> Activity
Using the records below, give the number of lines where the string "sidebar" shows up. Add nothing to it.

> Records provided
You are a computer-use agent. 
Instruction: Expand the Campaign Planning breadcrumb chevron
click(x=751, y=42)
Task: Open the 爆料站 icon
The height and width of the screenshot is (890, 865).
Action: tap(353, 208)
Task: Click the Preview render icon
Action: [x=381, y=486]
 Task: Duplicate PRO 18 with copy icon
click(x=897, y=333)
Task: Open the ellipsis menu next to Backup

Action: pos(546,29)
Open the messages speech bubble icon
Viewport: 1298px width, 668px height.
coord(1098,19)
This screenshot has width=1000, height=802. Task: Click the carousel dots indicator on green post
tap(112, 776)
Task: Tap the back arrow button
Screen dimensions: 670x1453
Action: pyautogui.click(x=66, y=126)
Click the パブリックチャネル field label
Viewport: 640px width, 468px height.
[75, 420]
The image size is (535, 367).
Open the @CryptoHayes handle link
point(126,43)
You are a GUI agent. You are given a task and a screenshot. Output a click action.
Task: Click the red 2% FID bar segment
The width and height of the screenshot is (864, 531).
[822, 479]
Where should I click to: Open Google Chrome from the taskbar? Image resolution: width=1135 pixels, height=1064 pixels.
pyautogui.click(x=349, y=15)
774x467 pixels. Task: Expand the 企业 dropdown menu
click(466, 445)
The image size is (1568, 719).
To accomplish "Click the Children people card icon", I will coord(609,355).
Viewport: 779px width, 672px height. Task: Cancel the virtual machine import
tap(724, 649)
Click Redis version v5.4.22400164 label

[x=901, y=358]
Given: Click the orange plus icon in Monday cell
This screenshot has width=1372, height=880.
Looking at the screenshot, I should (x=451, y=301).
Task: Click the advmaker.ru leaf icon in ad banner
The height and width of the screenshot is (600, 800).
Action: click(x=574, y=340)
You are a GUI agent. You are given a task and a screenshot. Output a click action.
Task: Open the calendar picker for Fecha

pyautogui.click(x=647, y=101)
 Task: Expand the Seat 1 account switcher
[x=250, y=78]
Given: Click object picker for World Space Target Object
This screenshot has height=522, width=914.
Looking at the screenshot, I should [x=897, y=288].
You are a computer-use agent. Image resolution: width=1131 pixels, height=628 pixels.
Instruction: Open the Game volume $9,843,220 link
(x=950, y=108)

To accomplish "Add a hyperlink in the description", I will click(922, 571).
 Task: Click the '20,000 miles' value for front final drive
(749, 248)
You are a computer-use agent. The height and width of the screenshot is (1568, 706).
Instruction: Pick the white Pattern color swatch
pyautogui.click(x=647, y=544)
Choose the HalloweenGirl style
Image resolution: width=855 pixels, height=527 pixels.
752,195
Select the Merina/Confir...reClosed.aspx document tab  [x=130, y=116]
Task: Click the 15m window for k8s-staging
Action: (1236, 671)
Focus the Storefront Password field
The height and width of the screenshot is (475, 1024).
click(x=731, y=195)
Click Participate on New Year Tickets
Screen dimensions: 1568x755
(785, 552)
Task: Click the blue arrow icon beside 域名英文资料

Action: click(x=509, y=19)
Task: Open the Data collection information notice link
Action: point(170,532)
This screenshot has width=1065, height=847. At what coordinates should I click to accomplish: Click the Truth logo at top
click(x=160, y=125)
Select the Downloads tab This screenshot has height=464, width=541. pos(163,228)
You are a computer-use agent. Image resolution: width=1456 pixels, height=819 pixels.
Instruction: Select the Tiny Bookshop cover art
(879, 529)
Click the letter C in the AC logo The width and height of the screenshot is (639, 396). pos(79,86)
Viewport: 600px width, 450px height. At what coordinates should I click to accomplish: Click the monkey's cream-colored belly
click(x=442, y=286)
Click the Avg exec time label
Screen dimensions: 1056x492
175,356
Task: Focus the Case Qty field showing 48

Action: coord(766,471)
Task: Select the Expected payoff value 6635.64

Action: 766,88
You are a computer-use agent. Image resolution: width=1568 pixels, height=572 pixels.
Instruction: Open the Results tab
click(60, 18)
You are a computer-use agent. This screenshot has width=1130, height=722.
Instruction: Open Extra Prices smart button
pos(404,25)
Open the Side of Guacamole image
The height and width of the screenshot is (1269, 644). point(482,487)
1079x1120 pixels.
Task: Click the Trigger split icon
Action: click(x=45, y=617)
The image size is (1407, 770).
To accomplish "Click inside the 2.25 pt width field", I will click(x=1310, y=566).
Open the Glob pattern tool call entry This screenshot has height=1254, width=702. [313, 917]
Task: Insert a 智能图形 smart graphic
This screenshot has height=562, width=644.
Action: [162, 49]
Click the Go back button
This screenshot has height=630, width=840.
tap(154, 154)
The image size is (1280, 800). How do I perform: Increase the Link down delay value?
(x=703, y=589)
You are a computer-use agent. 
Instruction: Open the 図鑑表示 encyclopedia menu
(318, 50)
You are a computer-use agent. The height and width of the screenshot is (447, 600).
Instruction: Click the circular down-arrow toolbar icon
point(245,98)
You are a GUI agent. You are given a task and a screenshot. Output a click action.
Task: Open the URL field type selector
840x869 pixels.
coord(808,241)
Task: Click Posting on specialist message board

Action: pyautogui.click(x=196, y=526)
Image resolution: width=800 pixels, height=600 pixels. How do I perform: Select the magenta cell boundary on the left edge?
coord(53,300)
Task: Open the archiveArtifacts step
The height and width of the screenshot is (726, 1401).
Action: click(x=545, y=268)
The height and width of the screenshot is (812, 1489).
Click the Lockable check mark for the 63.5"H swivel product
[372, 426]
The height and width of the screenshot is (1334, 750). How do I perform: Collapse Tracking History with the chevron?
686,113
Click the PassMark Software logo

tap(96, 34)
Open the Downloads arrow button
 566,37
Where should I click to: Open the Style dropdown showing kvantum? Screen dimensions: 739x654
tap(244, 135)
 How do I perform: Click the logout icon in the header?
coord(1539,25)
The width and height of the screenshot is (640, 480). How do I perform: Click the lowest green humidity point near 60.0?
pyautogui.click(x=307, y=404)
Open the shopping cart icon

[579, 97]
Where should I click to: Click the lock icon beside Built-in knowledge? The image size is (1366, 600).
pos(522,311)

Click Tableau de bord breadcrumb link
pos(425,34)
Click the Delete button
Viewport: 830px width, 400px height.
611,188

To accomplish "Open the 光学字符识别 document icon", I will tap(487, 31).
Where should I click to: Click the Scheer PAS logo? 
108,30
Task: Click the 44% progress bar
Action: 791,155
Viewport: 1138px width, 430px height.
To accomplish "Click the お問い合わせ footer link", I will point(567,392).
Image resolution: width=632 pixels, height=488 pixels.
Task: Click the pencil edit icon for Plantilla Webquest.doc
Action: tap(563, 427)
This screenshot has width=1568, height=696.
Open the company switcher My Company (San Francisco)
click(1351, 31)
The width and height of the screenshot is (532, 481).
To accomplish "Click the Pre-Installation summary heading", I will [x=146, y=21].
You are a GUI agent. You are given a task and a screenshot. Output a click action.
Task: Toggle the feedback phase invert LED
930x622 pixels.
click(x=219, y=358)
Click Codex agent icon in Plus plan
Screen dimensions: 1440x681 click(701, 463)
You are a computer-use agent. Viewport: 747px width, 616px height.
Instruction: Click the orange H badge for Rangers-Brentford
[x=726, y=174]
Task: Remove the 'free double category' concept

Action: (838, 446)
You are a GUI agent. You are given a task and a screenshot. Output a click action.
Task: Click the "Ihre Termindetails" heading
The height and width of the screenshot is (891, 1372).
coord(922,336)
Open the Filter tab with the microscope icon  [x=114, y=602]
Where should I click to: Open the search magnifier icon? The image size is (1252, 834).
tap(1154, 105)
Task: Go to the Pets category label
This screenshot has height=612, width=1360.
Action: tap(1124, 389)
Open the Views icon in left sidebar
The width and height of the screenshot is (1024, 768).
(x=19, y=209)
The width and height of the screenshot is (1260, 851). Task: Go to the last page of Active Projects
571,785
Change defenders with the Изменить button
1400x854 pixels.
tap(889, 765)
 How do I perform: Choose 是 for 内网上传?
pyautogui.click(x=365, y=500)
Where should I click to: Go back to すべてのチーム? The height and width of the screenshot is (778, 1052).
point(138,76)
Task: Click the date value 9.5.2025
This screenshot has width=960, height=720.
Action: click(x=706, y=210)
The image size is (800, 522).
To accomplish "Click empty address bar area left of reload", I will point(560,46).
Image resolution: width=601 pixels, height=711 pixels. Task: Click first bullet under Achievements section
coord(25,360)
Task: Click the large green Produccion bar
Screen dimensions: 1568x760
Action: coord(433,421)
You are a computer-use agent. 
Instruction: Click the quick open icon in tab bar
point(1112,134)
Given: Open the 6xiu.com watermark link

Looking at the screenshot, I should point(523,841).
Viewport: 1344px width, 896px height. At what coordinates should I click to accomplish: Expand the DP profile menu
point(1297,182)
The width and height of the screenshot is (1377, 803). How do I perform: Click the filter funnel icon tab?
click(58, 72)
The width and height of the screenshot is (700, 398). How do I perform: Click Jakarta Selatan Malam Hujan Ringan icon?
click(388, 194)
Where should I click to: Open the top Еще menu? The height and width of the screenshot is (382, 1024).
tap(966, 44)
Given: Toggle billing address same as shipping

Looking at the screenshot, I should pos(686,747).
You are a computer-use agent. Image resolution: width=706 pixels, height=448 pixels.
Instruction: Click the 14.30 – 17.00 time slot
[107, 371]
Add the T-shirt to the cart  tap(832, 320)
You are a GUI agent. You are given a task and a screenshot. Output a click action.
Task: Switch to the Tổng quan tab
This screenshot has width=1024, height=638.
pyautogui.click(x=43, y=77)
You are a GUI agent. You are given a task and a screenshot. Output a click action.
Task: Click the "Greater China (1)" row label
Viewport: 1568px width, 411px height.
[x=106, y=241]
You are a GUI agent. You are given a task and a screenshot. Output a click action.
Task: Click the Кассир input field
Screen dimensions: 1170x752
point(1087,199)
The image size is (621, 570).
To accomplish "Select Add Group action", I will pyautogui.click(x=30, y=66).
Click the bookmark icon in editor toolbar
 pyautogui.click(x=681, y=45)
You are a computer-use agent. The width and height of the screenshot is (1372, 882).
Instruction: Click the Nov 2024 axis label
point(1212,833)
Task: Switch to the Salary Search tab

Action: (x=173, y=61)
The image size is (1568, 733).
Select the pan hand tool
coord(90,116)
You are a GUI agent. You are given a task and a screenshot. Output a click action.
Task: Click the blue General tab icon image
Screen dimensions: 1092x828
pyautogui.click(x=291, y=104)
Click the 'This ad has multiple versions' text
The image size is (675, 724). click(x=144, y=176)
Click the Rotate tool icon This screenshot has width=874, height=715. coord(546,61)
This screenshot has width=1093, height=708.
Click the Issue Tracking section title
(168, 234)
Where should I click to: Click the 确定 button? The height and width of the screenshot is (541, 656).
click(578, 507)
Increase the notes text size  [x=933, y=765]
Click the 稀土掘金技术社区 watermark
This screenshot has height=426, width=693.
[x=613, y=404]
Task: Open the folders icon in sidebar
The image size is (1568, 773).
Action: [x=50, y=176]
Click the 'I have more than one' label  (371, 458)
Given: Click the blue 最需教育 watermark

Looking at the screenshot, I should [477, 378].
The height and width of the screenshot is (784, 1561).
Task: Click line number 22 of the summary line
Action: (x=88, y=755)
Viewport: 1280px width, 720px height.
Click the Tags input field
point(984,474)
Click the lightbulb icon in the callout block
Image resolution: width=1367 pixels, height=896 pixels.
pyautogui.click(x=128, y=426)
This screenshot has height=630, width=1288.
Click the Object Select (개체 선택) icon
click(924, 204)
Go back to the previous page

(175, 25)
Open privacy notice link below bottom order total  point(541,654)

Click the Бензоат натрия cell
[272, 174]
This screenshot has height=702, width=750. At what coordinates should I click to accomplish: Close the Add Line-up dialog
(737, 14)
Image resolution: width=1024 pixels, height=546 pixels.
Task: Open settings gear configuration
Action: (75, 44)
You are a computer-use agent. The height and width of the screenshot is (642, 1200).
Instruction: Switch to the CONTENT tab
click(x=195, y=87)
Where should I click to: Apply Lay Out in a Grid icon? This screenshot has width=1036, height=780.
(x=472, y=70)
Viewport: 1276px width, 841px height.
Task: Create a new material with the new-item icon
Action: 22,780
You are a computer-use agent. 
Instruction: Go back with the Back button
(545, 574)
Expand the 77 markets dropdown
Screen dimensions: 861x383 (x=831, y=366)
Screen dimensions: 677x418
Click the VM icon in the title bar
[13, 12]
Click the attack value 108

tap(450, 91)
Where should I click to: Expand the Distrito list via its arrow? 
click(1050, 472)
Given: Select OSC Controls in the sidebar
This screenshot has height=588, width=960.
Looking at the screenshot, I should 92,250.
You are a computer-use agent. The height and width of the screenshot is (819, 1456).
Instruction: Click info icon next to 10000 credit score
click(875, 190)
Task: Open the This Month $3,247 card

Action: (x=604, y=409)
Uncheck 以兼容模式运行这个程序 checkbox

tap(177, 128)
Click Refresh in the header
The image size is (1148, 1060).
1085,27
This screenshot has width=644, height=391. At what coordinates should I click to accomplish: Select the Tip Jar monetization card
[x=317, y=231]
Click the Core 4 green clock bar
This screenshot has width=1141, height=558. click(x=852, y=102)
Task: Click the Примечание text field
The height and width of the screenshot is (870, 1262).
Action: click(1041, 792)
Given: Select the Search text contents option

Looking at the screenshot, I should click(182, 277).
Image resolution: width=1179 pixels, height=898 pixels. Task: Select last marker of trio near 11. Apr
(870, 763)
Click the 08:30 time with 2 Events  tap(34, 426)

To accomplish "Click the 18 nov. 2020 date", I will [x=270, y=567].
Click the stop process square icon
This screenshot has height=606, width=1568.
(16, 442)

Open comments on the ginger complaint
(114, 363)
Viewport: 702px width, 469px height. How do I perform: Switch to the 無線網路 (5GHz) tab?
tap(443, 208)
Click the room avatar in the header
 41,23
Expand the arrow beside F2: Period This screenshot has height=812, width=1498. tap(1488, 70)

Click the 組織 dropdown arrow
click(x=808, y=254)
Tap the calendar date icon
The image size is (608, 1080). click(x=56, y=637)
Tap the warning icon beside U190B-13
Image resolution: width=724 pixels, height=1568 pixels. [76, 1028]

> Response below
3